Working one's way from the Readers-writers problem to our "Unisex Restroom" problem, we make use of the following global variables:
int mcount,wcount; // count of number of men/women in restroom
sem_t x,y,z; // semaphores for updating mcount & wcount values safely
sem_t wsem,msem; // semaphores to block other genders' entry
sem_t cap; // capacity of the restroom
Incorporating these semaphores & counters into the man thread function,
void *man(void *param)
{
sem_wait(&z);
sem_wait(&msem);
sem_wait(&x);
mcount++;
if(mcount==1)
{ sem_wait(&wsem); } // first man in, make women wait
sem_post(&x);
sem_post(&msem);
sem_post(&z);
sem_wait(&cap); //wait here, if over capacity
printf("\t\tman in!\n");
delay();
printf("\t\t\tman out!\n");
sem_post(&cap); //one man has left, increase capacity
sem_wait(&x);
mcount--;
if(mcount==0)
{sem_post(&wsem);} // no man left, signal women
sem_post(&x);
}
Similarly, the woman thread function, substitutes mcount with wcount, msem with wsem, and x with y. Only z remains as is in the man function, so that both man & woman threads queue up on the same common semaphore. (Due to this, the code invariably has FIFO-like behaviour, which ensures fairness/non-starvation)

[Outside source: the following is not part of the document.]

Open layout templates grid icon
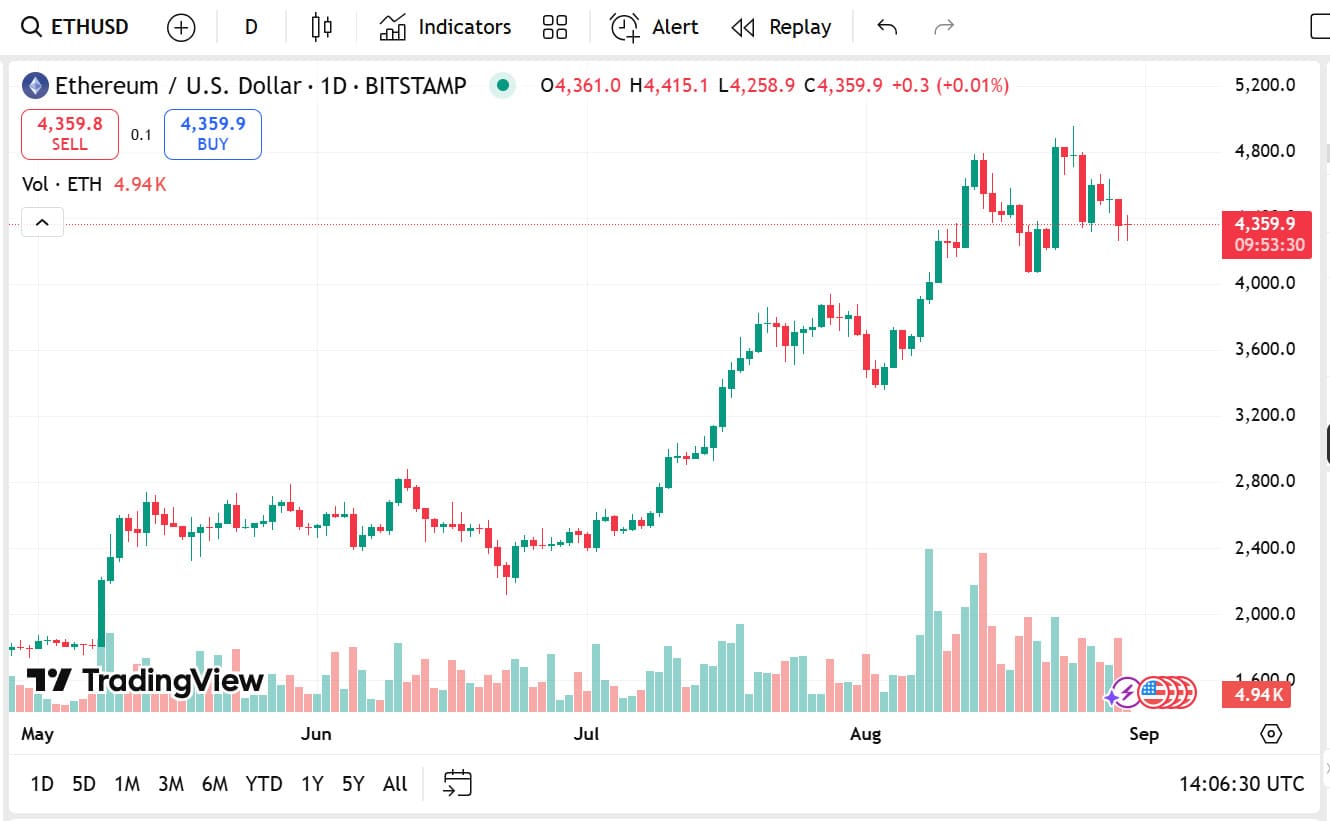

The complete code is as follows: (To compile, use gcc filename -lpthread)
#include <stdio.h>
#include <stdlib.h>
#include <pthread.h>
#include <semaphore.h>
int mcount,wcount;
sem_t x,y,z,wsem,msem,cap;
void delay(void)
{
int i;
int delaytime;
delaytime = random();
for (i = 0; i<delaytime; i++);
}
void *woman(void *param)
{
sem_wait(&z);
sem_wait(&wsem);
sem_wait(&y);
wcount++;
if(wcount==1)
{ sem_wait(&msem); }
sem_post(&y);
sem_post(&wsem);
sem_post(&z);
sem_wait(&cap);
printf("woman in!\n");
delay();
printf("\twoman out!\n");
sem_post(&cap);
sem_wait(&y);
wcount--;
if(wcount==0)
{ sem_post(&msem); }
sem_post(&y);
}
void *man(void *param)
{
sem_wait(&z);
sem_wait(&msem);
sem_wait(&x);
mcount++;
if(mcount==1)
{ sem_wait(&wsem); }
sem_post(&x);
sem_post(&msem);
sem_post(&z);
sem_wait(&cap);
printf("\t\tman in!\n");
delay();
printf("\t\t\tman out!\n");
sem_post(&cap);
sem_wait(&x);
mcount--;
if(mcount==0)
{sem_post(&wsem);}
sem_post(&x);
}
int main(void)
{
int i;
srandom(60);
mcount = 0;
wcount = 0;
sem_init(&x,0,1); // for sem_init, initial value is 3rd argument
sem_init(&y,0,1);
sem_init(&z,0,1);
sem_init(&wsem,0,1);
sem_init(&msem,0,1);
sem_init(&cap,0,4); // eg. cap initialized to 4
pthread_t *tid;
tid = malloc(80*sizeof(pthread_t));
// You can use your cobegin statement here, instead of pthread_create()
// I have forgone the use of pthread barriers although I suppose they would nicely imitate the functionality of cobegin.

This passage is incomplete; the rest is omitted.